» WORK ORDER: Pictures excluded, set down exactly the lines from the one containing "You are a computer-use agent." through the final line of the material, and only those.

» EXERCISE MATERIALS:
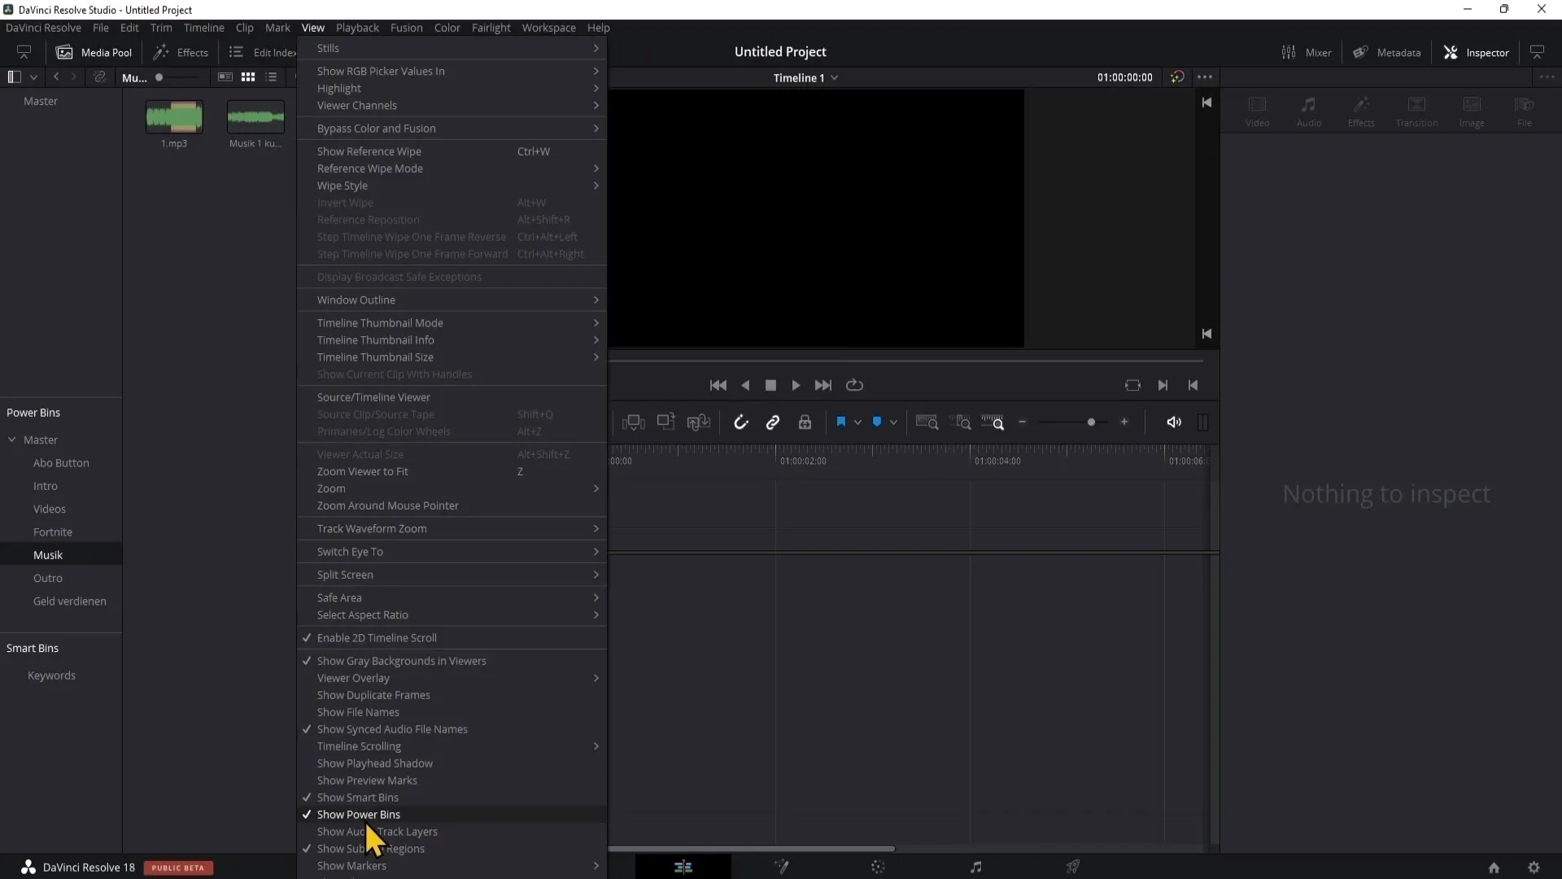Click the Loop playback icon
This screenshot has width=1562, height=879.
(855, 385)
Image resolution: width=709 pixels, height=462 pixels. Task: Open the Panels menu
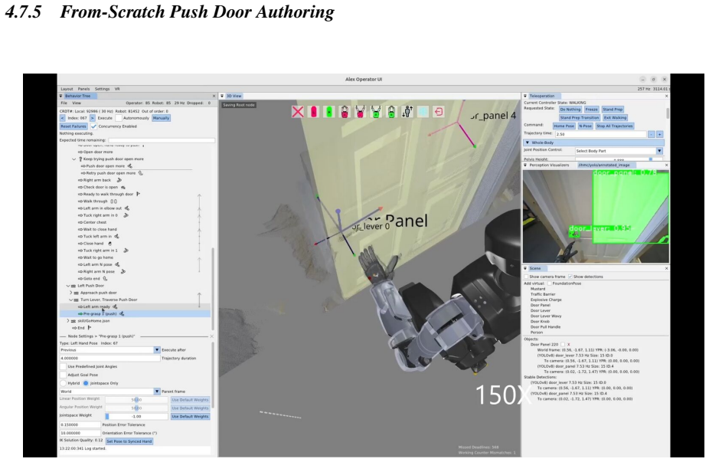tap(83, 89)
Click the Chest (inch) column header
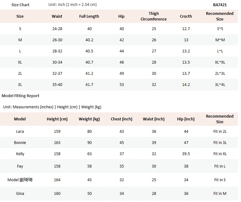Image resolution: width=241 pixels, height=202 pixels. point(121,119)
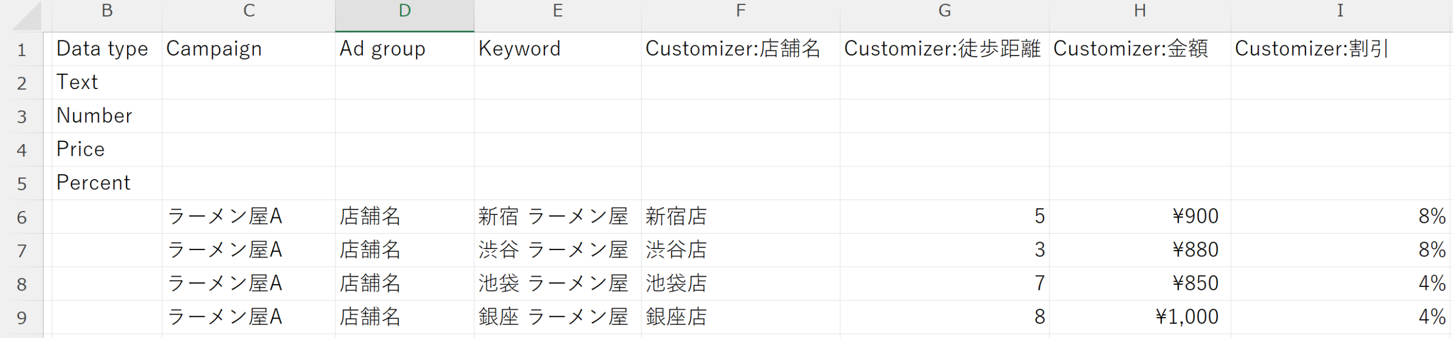Click the 'Percent' data type cell
1453x338 pixels.
107,183
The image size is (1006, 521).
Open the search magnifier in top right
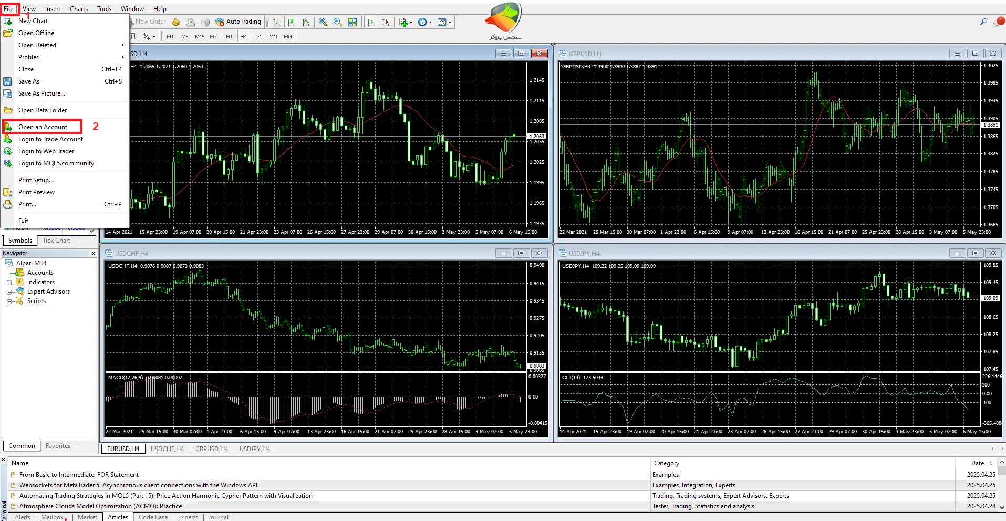983,22
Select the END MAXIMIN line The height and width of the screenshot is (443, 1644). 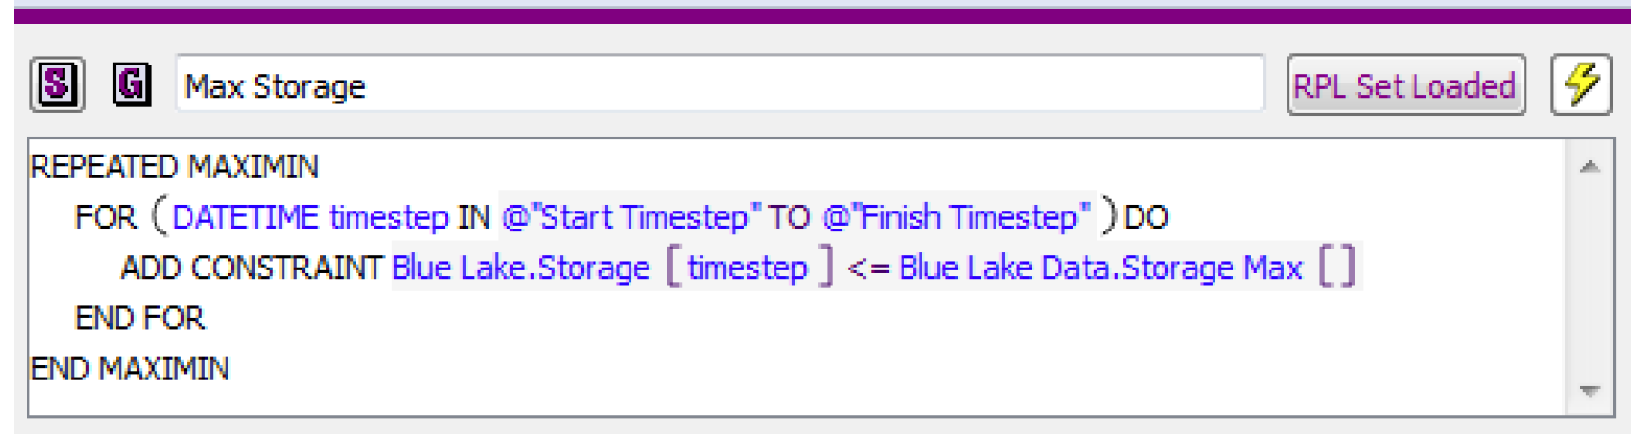point(130,368)
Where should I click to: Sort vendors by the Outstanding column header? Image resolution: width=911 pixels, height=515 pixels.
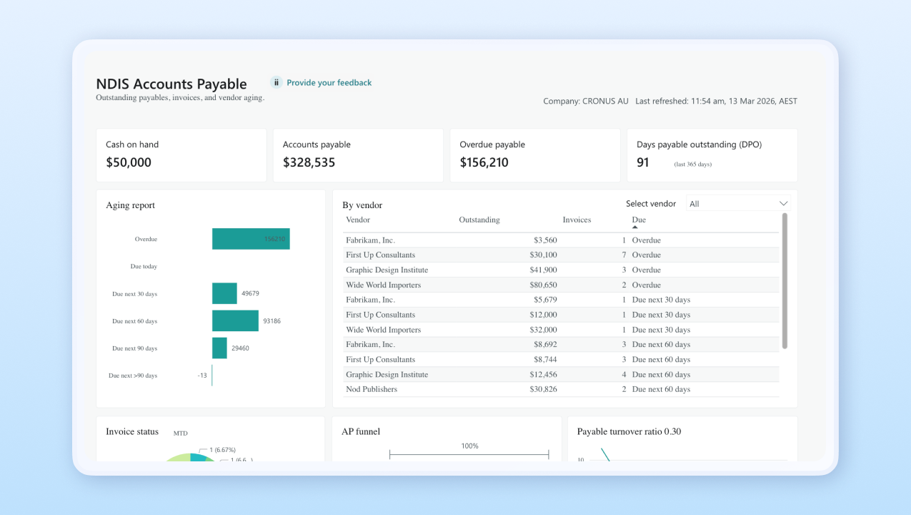click(x=479, y=220)
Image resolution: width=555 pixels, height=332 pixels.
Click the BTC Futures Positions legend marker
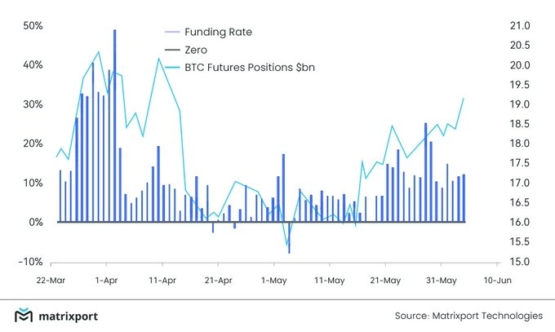[173, 68]
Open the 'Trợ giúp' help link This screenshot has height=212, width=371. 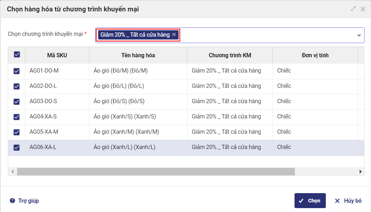point(28,201)
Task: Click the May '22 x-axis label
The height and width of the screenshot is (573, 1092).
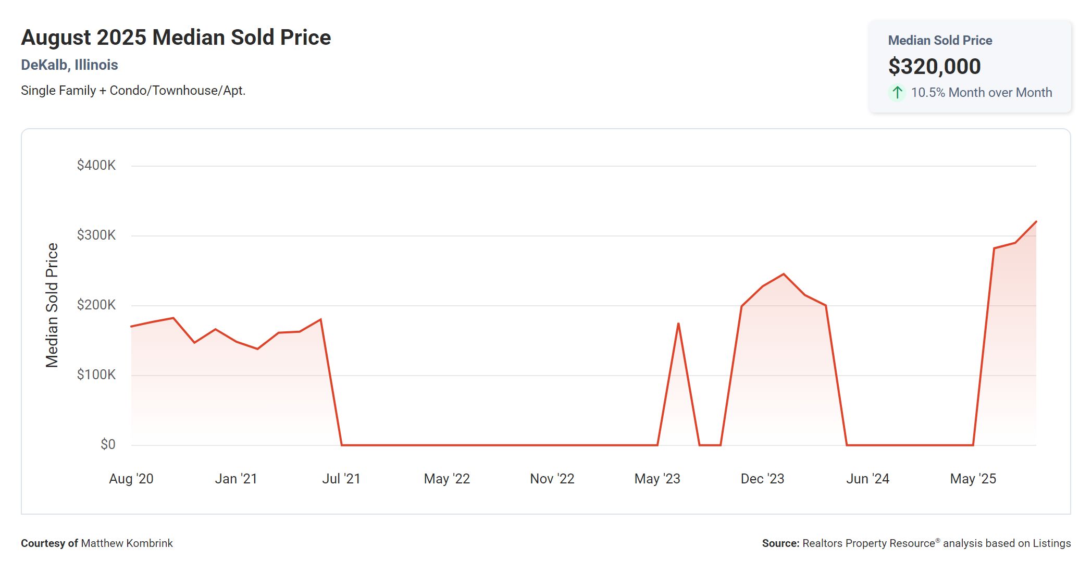Action: point(447,479)
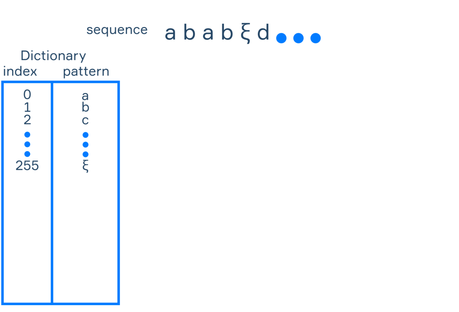Viewport: 459px width, 312px height.
Task: Click the 'sequence' label text
Action: [x=117, y=31]
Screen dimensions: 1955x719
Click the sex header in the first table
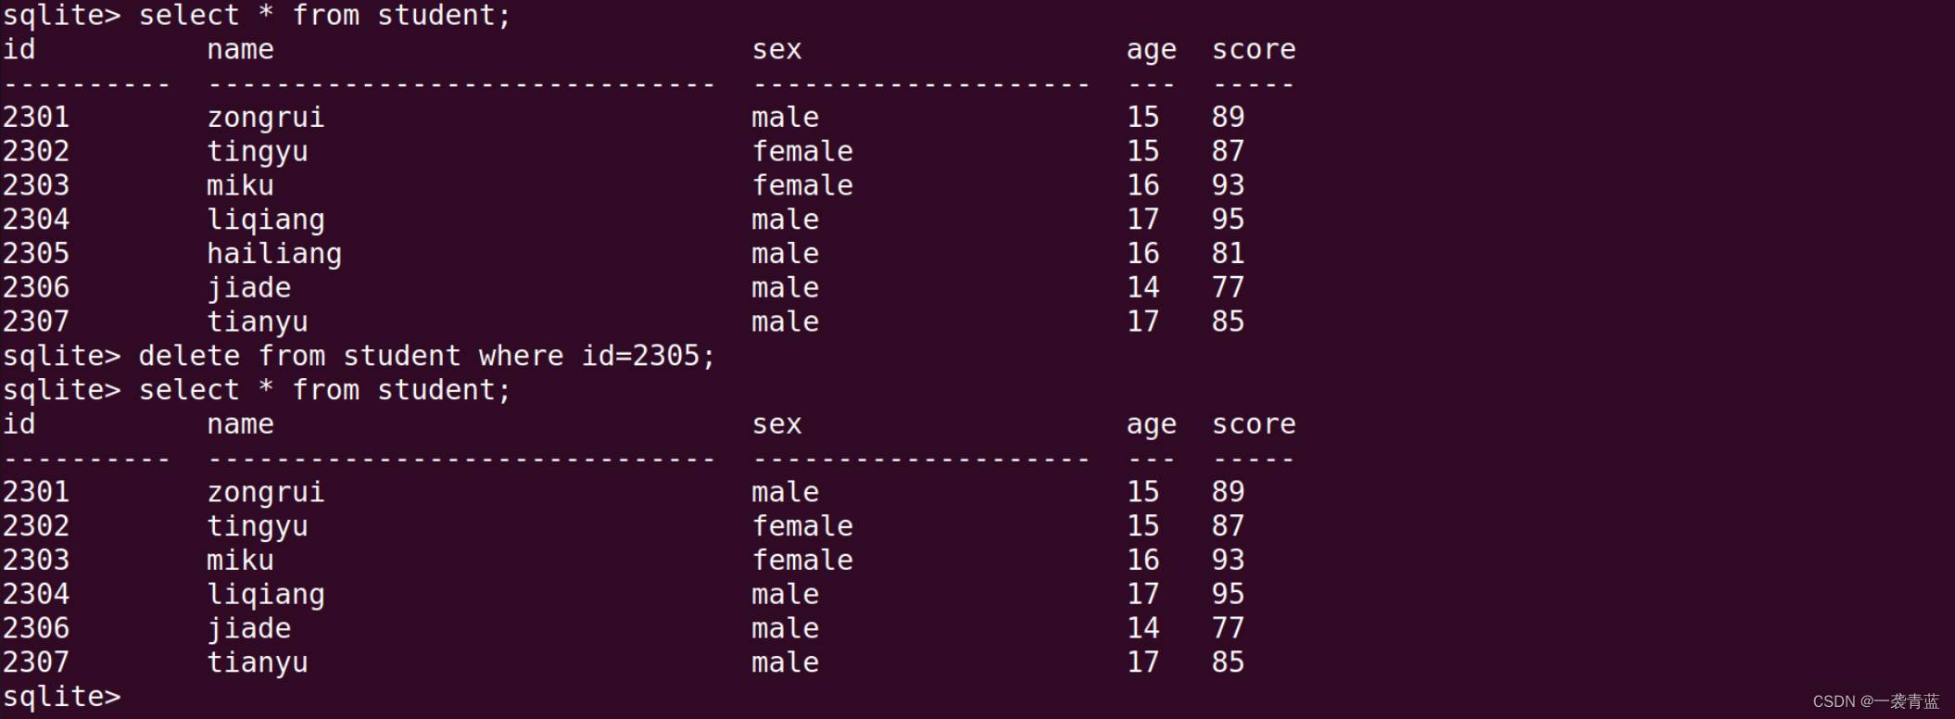(x=776, y=50)
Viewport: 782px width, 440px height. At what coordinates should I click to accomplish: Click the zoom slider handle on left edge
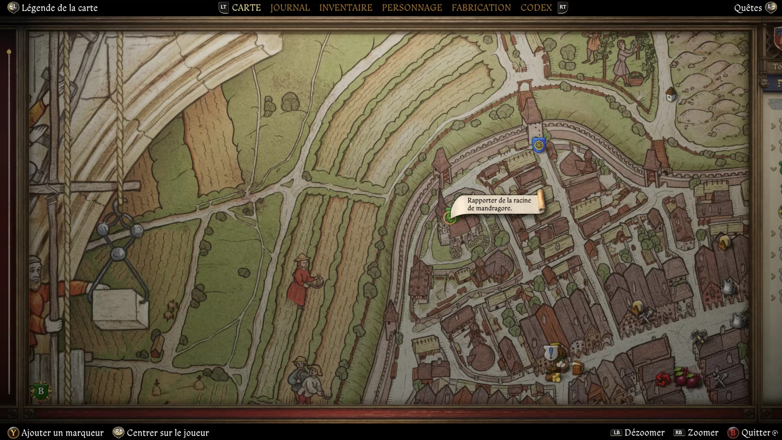(x=9, y=52)
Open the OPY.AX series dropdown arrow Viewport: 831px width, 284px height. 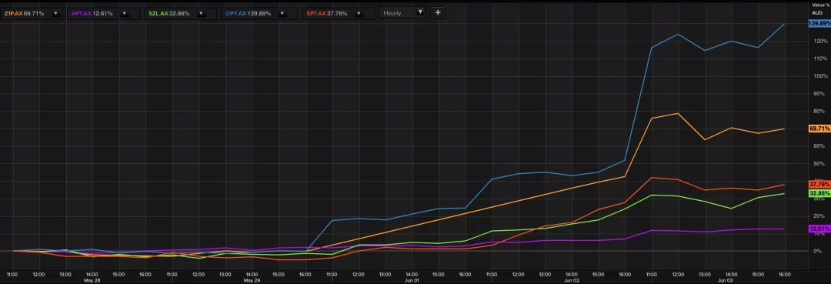click(x=282, y=13)
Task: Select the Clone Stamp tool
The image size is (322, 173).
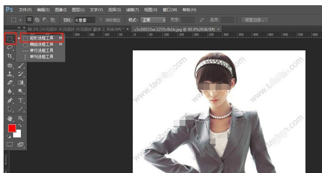Action: point(10,74)
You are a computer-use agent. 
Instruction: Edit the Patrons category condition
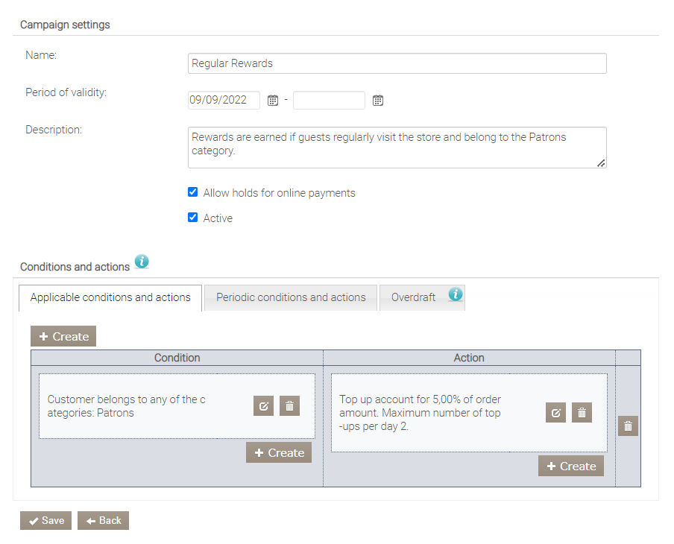(x=263, y=406)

» PROBLEM SOLUTION:
You are a computer-use agent. 
Instruction: Edit the Patrons category condition
(x=263, y=406)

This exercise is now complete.